Acquiring new data skills for engineers during the COVID-19 lockdown
A crisis like COVID-19 upends our routines, and in doing so it forces us into new ways of thinking and doing. Sure, you may not always feel like creating the next Ruby on Rails, but you finally have that 30-minutes-to-spare to complete that course, develop that new skill - and level-up your knowledge.
Learning online can give your existing job a new lease of life or help you stand out for a new opportunity. This is especially powerful if you also put newly acquired knowledge into practice in your own projects.
But where to begin?
As a fast-growing start-up, we interview and hire many industry professionals that have supplemented their CVs with online learning. Because we're big supporters of a lifelong learning mentality, we constantly encourage our employees to continue investing in their development even after their onboarding training. We’ve even helped those coming from a non-technical background to gain expertise independently by using the right resources.
So what’s the priority on your to-do list? What skills and additions to your CV will make you stand out to recruiters or put you in good stead with your manager?
Here are some key pointers that will make a difference:
1. Gain Certifications
Don’t underestimate the power of proving your knowledge with a certification. But choose carefully: which certifications deserve your time? Which will bring the best results? Official cloud certifications, for example, are certainly worth the effort, as the demand for data engineers with cloud proficiency will only continue to grow as companies digitize and remote work becomes the new normal:
It might be time for you to become a Microsoft certified data engineer! Whether you do it on your own by watching detailed modules or you choose the instructor-led option, this course helps you unlock the potential of the Azure suite to satisfy business needs.
And what about the Google Cloud Platform Certification? The successful completion of this training will assess your ability to design, build and operationalize data processing systems to ensure security and scalability.
And if these certifications are a piece of cake for you, then go ahead and schedule your exam for the AWS Certified Big Data – Specialty Certification. This course is for experienced professionals that have used AWS technology for at least two years and will validate your skills on Big Data practices.
2. Explore more Big Data tools
You might have significant experience on several big data tools, but there are always more to discover. Perhaps Apache Spark sparks something in you, or Apache Cassandra database offers a new option for managing your data. Don’t forget Apache Hadoop (focusing on HDFS, HBase and Hive), or the powerful Apache Kafka.

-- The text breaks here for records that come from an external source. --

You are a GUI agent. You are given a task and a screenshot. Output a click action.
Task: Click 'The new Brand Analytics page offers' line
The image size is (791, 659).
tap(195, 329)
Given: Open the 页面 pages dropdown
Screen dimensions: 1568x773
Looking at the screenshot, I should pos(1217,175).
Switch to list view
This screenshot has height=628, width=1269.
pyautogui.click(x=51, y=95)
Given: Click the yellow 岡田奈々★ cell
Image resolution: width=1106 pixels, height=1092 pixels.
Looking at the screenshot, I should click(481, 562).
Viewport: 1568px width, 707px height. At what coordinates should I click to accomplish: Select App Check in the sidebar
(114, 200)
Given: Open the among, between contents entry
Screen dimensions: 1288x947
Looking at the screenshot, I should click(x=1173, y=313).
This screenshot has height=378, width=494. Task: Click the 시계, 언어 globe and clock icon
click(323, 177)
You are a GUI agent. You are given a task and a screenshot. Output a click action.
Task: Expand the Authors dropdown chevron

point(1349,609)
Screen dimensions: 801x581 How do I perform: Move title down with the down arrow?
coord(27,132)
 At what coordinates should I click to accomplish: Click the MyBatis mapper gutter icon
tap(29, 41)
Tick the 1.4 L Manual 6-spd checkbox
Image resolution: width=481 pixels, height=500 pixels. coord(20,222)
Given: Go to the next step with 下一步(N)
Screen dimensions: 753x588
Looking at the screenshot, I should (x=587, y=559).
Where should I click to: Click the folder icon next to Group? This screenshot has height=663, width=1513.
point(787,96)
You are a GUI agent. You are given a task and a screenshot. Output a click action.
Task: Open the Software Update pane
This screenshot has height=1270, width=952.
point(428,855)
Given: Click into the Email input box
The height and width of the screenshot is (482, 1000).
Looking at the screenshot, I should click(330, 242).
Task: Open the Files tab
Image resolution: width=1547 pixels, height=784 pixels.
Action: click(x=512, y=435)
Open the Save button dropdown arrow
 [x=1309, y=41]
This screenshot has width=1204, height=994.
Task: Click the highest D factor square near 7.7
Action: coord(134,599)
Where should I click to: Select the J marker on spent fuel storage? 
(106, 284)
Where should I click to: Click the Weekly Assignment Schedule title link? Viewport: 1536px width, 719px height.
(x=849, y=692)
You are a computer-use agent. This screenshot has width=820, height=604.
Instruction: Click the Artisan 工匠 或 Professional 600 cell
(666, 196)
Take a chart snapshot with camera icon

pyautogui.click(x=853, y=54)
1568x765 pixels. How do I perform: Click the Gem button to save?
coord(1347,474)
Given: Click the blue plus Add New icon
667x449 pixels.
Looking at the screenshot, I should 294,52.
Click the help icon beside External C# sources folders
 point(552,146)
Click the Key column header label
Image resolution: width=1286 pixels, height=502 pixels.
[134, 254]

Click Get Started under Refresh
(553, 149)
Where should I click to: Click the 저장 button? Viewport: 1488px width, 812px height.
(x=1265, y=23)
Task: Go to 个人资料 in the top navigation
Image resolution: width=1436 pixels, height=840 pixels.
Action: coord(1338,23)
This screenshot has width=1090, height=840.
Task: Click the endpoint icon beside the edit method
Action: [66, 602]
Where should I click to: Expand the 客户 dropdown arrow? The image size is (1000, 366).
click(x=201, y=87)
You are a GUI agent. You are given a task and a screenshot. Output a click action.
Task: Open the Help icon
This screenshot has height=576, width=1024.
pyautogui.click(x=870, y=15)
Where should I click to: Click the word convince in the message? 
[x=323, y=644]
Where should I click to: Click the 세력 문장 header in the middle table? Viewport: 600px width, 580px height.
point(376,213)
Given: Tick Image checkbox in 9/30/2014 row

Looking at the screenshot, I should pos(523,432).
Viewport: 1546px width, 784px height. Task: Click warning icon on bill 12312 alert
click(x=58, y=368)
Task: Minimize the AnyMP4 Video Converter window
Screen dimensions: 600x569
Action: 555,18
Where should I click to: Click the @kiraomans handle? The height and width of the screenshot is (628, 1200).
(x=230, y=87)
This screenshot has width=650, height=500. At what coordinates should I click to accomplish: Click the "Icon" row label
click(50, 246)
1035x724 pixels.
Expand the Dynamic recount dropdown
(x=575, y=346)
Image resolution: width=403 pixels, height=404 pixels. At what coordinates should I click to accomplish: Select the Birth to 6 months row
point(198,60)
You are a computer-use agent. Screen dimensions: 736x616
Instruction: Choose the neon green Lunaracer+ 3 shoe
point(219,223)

How can you make the most of those tools? With our Docker, there are various open-source tools that you can easily download to tinker with in your own time. So, for example, if you are ready to dive into Apache Kafka, you can download Lenses Box, which is basically Kafka and Lenses inside a Docker image. Just like that, you have it all in one place! Trial your Kafka commands by sampling data, exploring Kafka Connect, playing around with Lenses SQL, starting to stream and more cool stuff.
3. Look into the theory, not just into tools
It is a universal truth: you can’t get your hands dirty solving problems and equations without reading some theory first. How would you know whether you’re solving the right problem, and how to frame it? The same applies to data science. Try getting familiar with Algorithms, data structures, or SQL. And don’t be scared of the math you will find in your path - just start with simple concepts, like averages or percentiles. Browse through Coursera or Udemy to find courses that focus on the terminology behind the execution.
4. Build your own projects
Then you can put your theory into practice. To be considered for a senior position, you would usually prove your skills by building your own projects. And if you are looking for public datasets to make your project reflect real world scenarios, Github’s Awesome Datasets provides a topic-centric list of HQ open datasets with several high-quality data of all the major industries and sectors to experiment with. Using realistic data enables you to solve real problems in a safe environment and will level-up your experience and understanding of real-world cases.
Cool stuff, huh? You are probably already prioritizing your new to-do list, but don’t forget to take it slow. This is a marathon, not a race. Your professional development is a lifelong investment and should be enjoyed at a sustainable pace that suits your situation and helps your skills stay with you.. Take time to process and gain a high level of understanding of everything you do, instead of trying to do everything at once. Multitasking is useful when responding to a changing environment, but if you’re deep diving into a topic, switching contexts can easily lead to becoming a jack-of-all-trades - and a master of none.
So now that you have the time management factor figured out, go on and start preparing for your next cloud certification, or exploring that Big Data tool you always wanted to master.